> [Task to complete]: Reproduce all of the records with every occurrence of "icon" replaced by "button", changing nothing else. Omit the pictures from your answer.

> [Stored rows]:
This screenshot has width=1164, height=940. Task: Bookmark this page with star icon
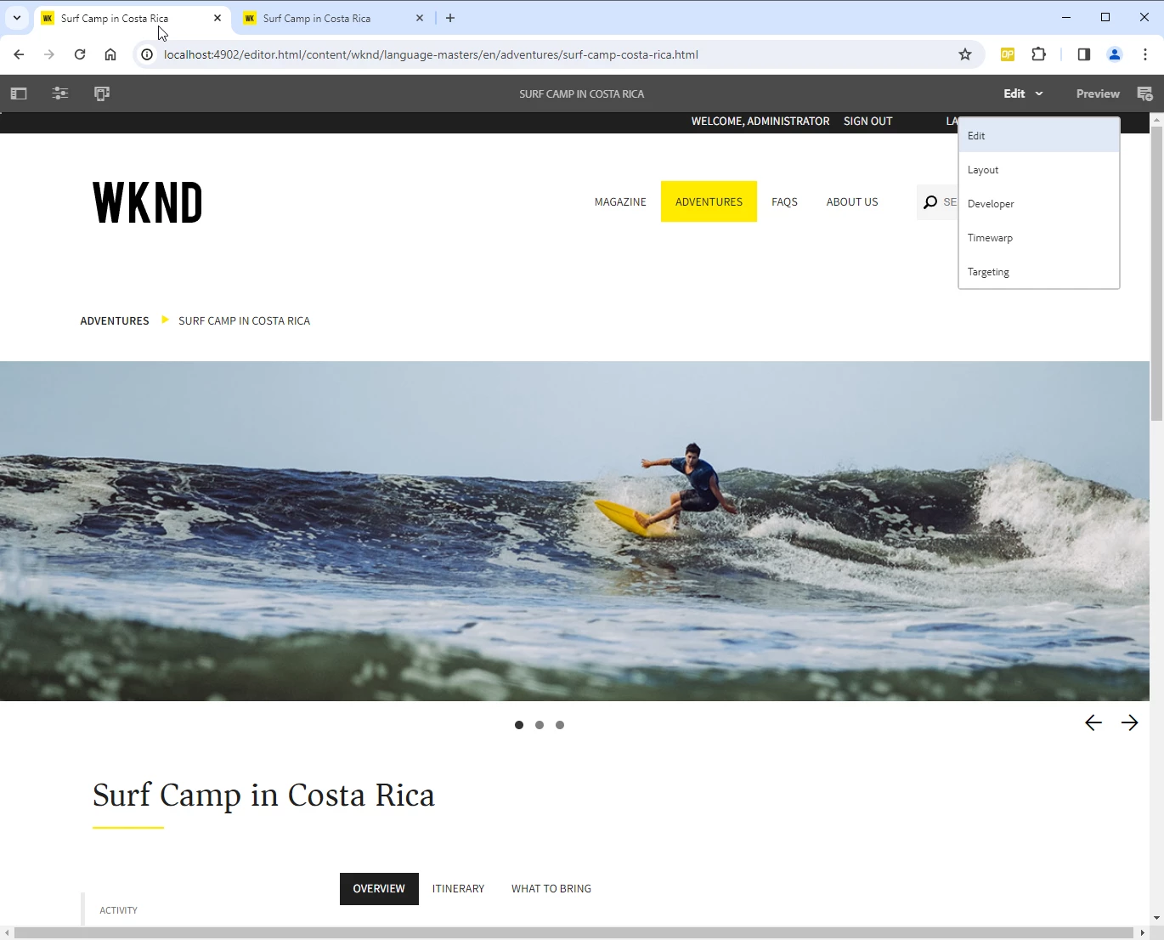[965, 54]
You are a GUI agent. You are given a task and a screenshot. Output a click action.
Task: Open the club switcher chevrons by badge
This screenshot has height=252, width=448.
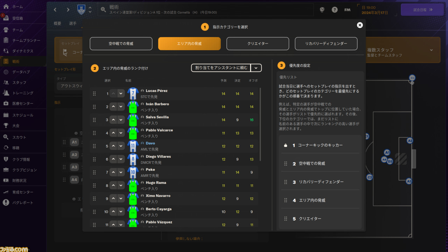coord(90,10)
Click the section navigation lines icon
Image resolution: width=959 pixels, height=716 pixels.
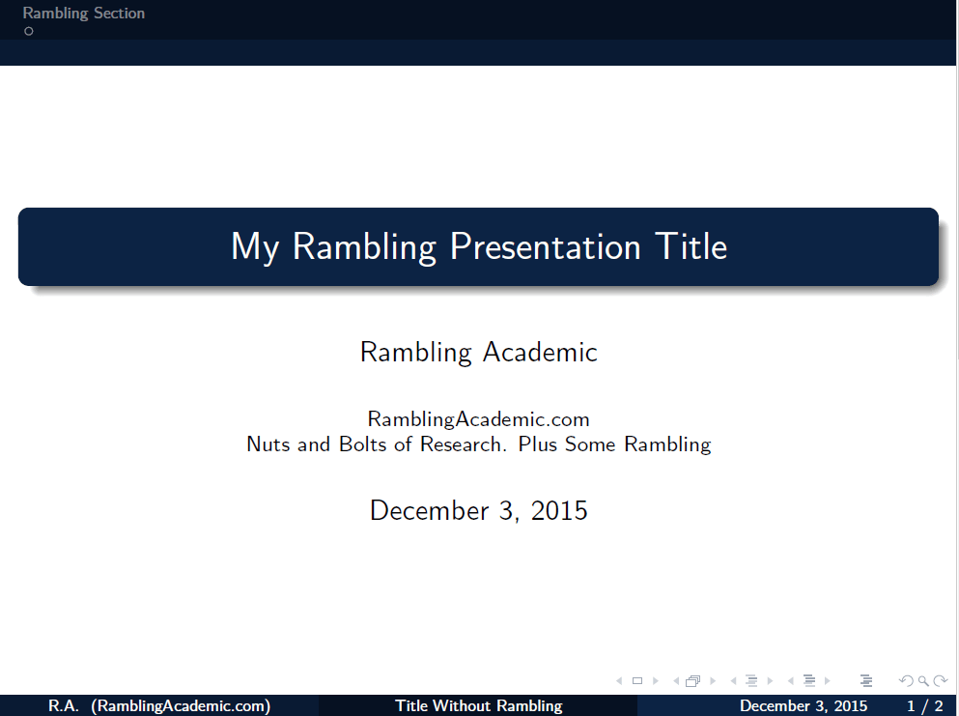coord(809,681)
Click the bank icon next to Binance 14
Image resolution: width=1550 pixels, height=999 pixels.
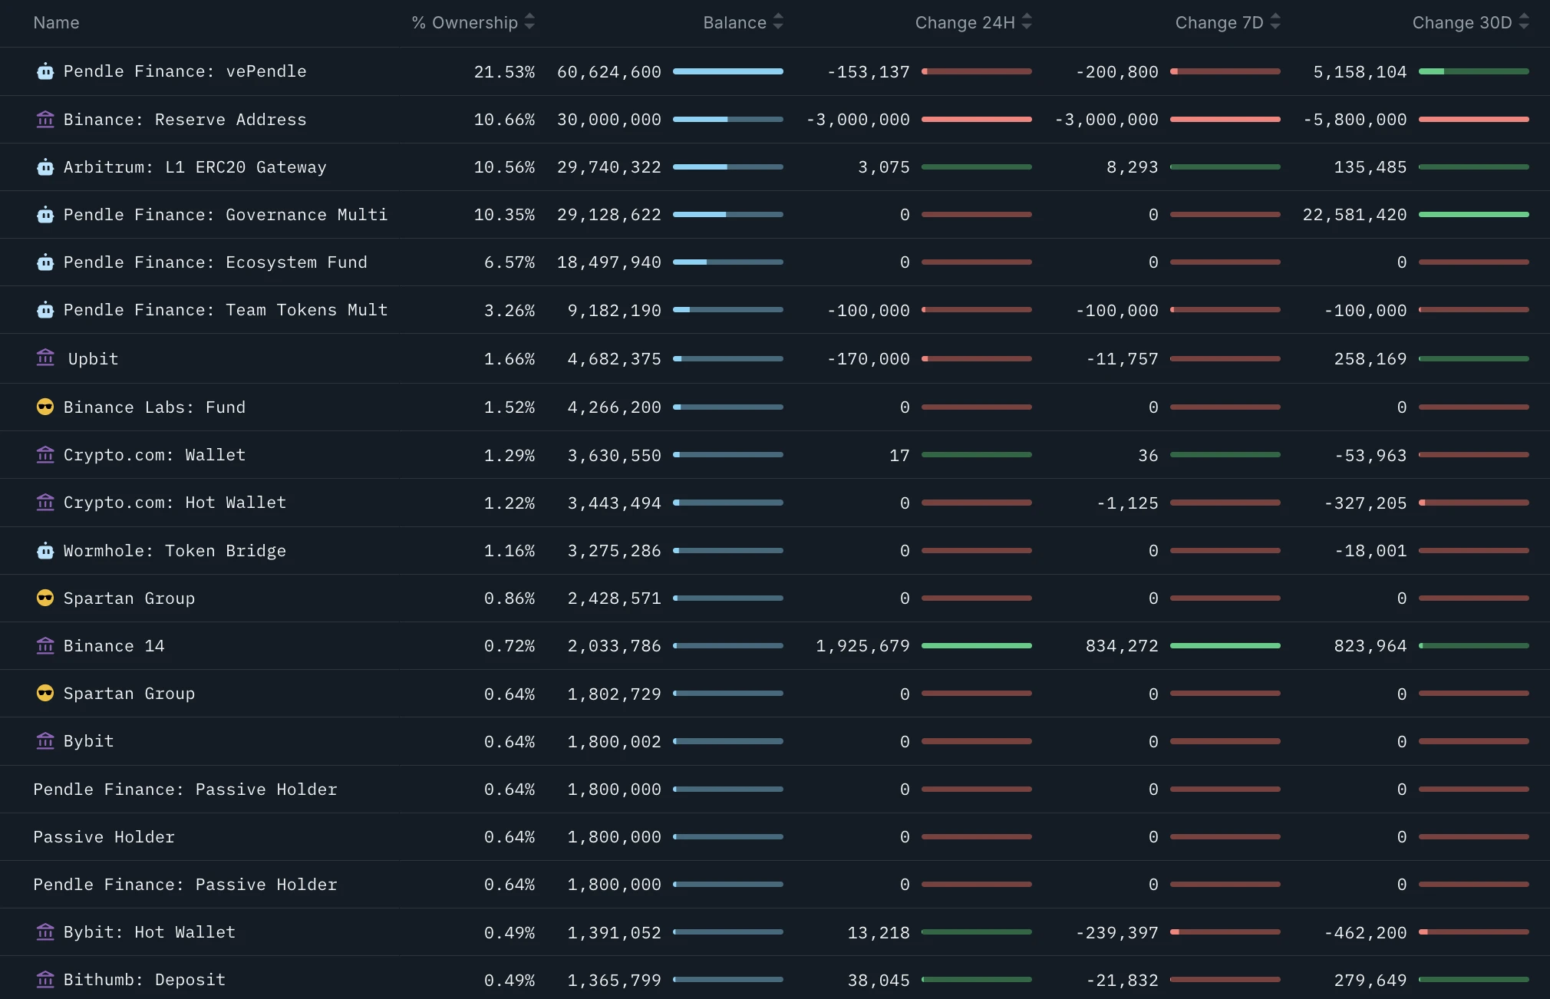coord(45,646)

> [Answer in full]:
This screenshot has width=1164, height=940. Task: Bookmark this page with star button
[965, 54]
You are a GUI agent. You are given a task and a screenshot. Output a click action.
Task: Open the club switcher chevrons by badge
This screenshot has height=252, width=448.
coord(90,10)
Click the section navigation lines button
Image resolution: width=959 pixels, height=716 pixels.
coord(809,681)
Click the bank button next to Binance 14
Image resolution: width=1550 pixels, height=999 pixels.
coord(45,646)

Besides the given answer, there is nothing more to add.